Быть может, из духа противоречия я в тот год полюбила посещать районные театры, где ставились народные пьесы и мелодрамы в исполнении передвижных трупп актеров. Очевидно, это были те спектакли, которые показывали в провинциальных городах. Я смотрела «Нельскую башню» Александра Дюма и другие, подобные ей мелодрамы. На посещение подобных театров натолкнуло меня чтение романов писательницы и мимистки Колетты Вилли. Мне известно, что в России Колетта Вилли пользовалась репутацией автора скабрезных повестей о некоей Клодине, испорченной девочке-подростке. Между тем в действительности первый роман о Клодине был написан юмористом Вилли, за которого Колетта вышла замуж. Он описал историю их знакомства и приобрел этим литературную известность. Но на этой повести и кончились литературные успехи самого Вилли. Колетта же, героиня его повести, сама начала писать, увлеклась писательством, ушла от Вилли и написала ряд биографических повестей. В поисках заработка она стала выступать в качестве пантомимной артистки. Свою бродячую жизнь странствующего мима Колетта полюбила и не оставляла в течение многих лет. Она продолжала писать тонкие психологические миниатюры, создала множество прекрасных рассказов о животных — о кошках, о собаках. Ее повесть о собственной матери поражает тонкостью, любовью, необычайной человечностью.

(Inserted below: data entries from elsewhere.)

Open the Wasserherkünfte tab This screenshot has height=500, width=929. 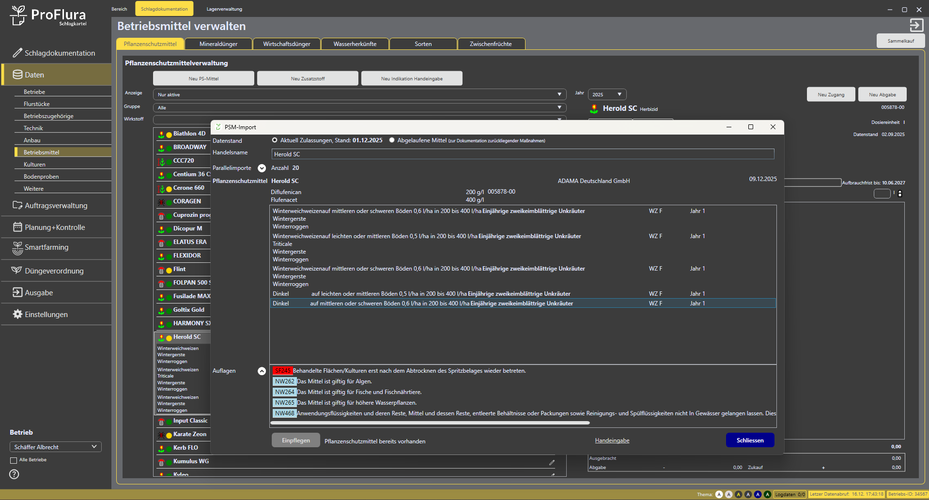point(355,44)
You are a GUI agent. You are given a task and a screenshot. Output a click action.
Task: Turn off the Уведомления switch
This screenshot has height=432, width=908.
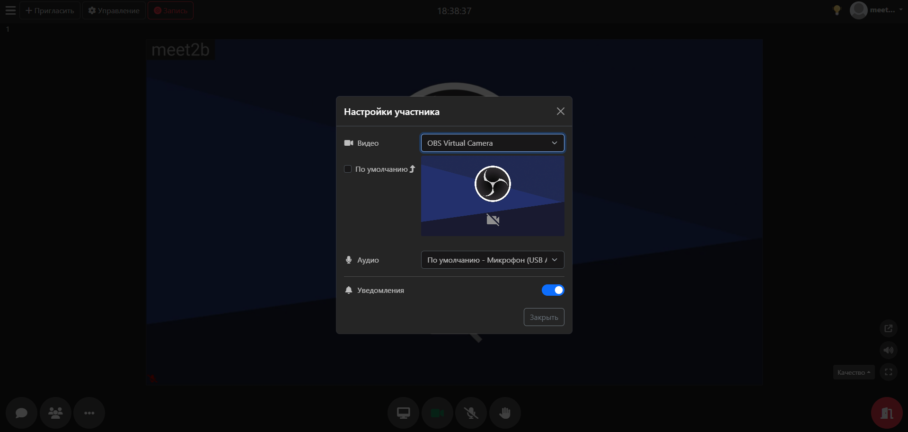(553, 290)
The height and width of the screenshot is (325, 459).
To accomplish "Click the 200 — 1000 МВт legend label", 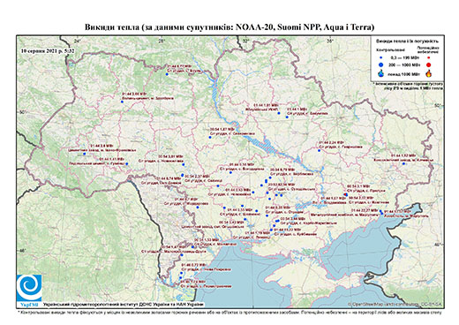I will (x=403, y=64).
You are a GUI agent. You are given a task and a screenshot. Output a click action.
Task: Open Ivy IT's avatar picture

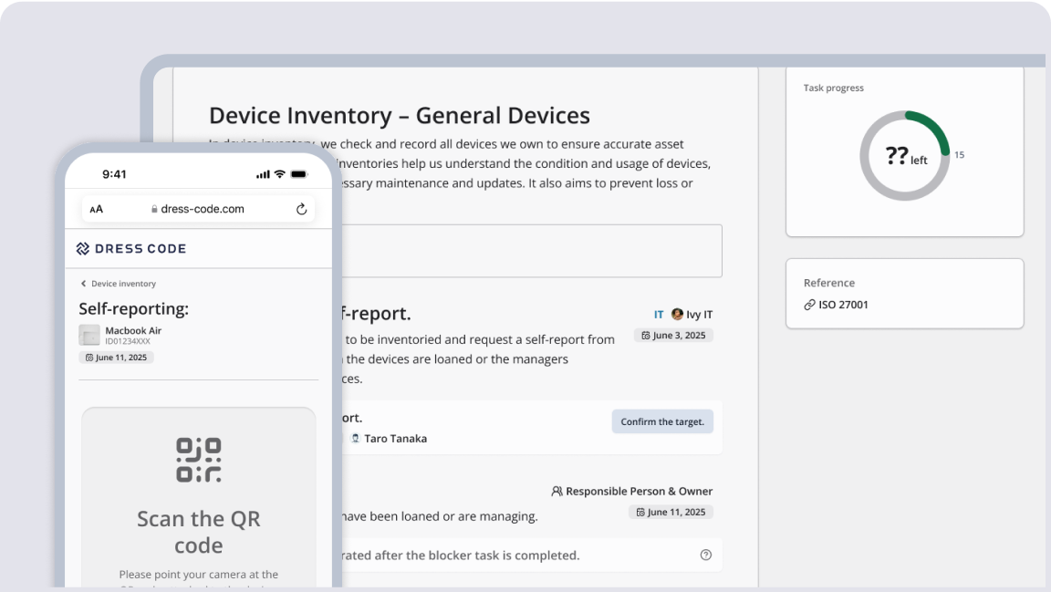pos(677,314)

Колетта — так она стала подписывать свои рассказы — писала до последних лет жизни, и до последних своих лет она ездила по районным театрикам Парижа, изображая драматические пантомимные сценки, перевоплощаясь то в бездомную девушку, то в голодную, лишенную крова женщину, то в ревнивицу, страдающую, обреченную, гордую. Парижские рабочие охотно смотрели Колетту в ее коротких мимических сценках. И я в последний год моей парижской жизни, уже накануне начала войны 1914 года, жадно искала в газетах сообщения об ее спектаклях и ездила смотреть их — то в Бастилии, то на площадь Терн, всюду, где бы она ни играла. Несколько раз я брала с собой Таламини, и он охотно сопровождал меня, попутно рассказывая мне, как ходил в Италии на спектакли великих итальянских трагиков. Он, например, видел Росси, но рассказать об этом вразумительно не мог.